自分の体と言うが、それはほんとうに自分の体なのか、ということになります。第一に、夫婦の約束をしたものにとって、自分の体というものは何か、まことに自分ひとりのからだである、と言うことができるのか、ということになります。自分の体は自分のものであって、自分のものではないことの約束ではなかったか、とパウロは言うのです。
それが明らかなら不品行は起こり得ない、とパウロは言いたかったのではないかと思います。
不品行の問題には、当然、神がはいってくるはずであります。神がはいってきて、初めて不品行と言えるのではないでしょうか。神をぬきにした生活には、不品行ということさえないのかも知れません。
パウロは、男と女とが、自分のからだを自由にすることはできないはずである、と言っています。
それなら誰が自由にするのでしょう。相手でありましょうか。そうかも知れません。しかし、本当は神であるはずであるにちがいありません。従って、パウロはここに夫婦生活の一つの取り決めをいたしました。
5節にそのことを書いています。「互いに相手を拒んではいけません。ただ納得し合ったうえで、専ら祈りに時をすごすためにしばらく別れまた一緒になるというなら、話は別です。」
新約聖書は約二千年昔に書かれたものです。だから、昔の考えがはいってくることは止むをえません。例えばここで「祈りのためならしばらく別れても、」とあります。当時のユダヤ教の習慣ではなかったかと思われます。しかし、ここで大切なことは、祈りの生活を重んじなさい、ということであります。夫婦生活は、自由に行われて差支えないことでありましょう。しかし、夫婦生活の中で、祈りの生活が大切である、ということです。
もっと正しく言うなら、夫婦生活の中に限らず人間生活の中において、祈りを重んじなさいということでありましょう。
5節後半で、パウロはきびしいことを露骨に告げています。「あなた方が、自分を抑制する力がないのに乗じて、サタンが誘惑しないともかぎらないからです。」
パウロは人間の弱さを知っておりました。男と女の関係、夫婦の生活においても、ねじれたり、わがままだったり、色々な欲に流されたりします。パウロはそれらの中で家庭が祈りを重んじていくように、どんなに願ったことでありましょう。

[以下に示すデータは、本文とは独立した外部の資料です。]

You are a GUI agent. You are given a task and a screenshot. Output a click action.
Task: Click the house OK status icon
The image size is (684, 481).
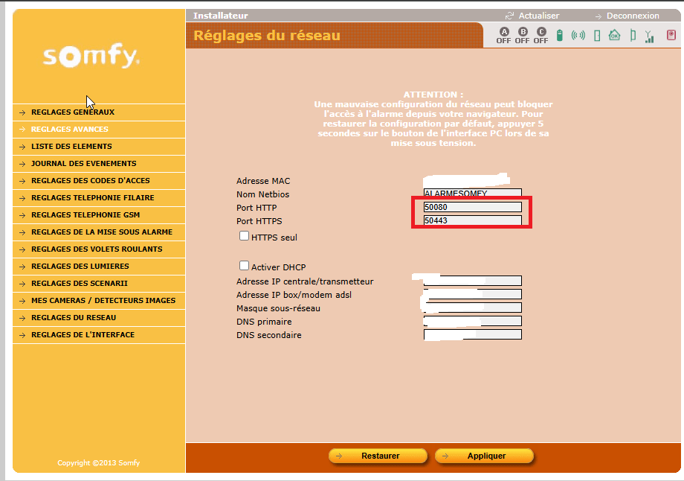click(x=614, y=35)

7節で、今日のみことばをまとめているように思います。
わたしとしては、皆がわたしのように独りでいて欲しい。しかし、人はそれぞれ神から賜物をいただいているのです、という。パウロは独身であったらしい。ペテロは妻があったらしい。同じ使徒として神様から伝道の使命を受けていても、パウロとペテロは神から異なった賜物を与えられたのであります。

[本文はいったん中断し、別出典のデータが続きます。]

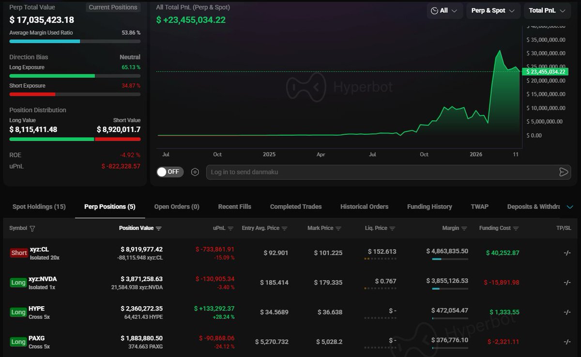Switch to the Spot Holdings tab

(39, 207)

パウロは、皆がわたしのようになって欲しいと言うのが本音であったでしょうが、しかし、誰でもがパウロのような賜物を与えられてはいない。あくまで、その人、その人に、神御自身が、その人にとって最も良い賜物を与えて下さるのですから、感謝してそれをしっかりと受けとめ、活かして、神様のよろこばれる栄光を発揮していくべきでしょう。